▶ _Assignment_
Could you output exactly the lines from the one containing "The height and width of the screenshot is (825, 930)." through the end of the records below, and nothing more?

[[ Listed records, beginning ]]

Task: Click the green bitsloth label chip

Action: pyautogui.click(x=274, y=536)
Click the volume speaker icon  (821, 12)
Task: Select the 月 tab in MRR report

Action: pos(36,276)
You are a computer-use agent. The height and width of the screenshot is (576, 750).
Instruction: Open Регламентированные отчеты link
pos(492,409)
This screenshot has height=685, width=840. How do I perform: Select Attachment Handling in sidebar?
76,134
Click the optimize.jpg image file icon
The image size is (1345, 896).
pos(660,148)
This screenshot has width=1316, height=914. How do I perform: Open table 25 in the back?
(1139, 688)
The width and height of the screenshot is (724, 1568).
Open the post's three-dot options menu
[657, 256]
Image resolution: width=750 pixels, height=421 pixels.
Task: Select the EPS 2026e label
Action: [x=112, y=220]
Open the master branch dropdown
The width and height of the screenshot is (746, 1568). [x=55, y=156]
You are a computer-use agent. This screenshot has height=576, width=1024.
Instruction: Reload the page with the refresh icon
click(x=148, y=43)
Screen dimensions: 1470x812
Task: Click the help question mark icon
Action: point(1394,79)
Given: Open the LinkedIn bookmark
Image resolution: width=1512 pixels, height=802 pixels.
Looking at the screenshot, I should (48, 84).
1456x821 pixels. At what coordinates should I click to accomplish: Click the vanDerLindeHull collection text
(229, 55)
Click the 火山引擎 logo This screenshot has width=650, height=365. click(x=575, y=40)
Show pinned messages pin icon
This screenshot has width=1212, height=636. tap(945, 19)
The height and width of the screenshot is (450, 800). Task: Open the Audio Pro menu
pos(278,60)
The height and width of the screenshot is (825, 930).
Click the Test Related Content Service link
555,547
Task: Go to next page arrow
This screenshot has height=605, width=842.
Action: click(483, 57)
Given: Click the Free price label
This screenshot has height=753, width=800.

[[ Listed records, end ]]

▶ _Answer to this task_
The height and width of the screenshot is (825, 930).
Click the Test Related Content Service link
555,547
Task: Go to next page arrow
This screenshot has height=605, width=842.
Action: click(483, 57)
Given: Click the Free price label
This screenshot has height=753, width=800.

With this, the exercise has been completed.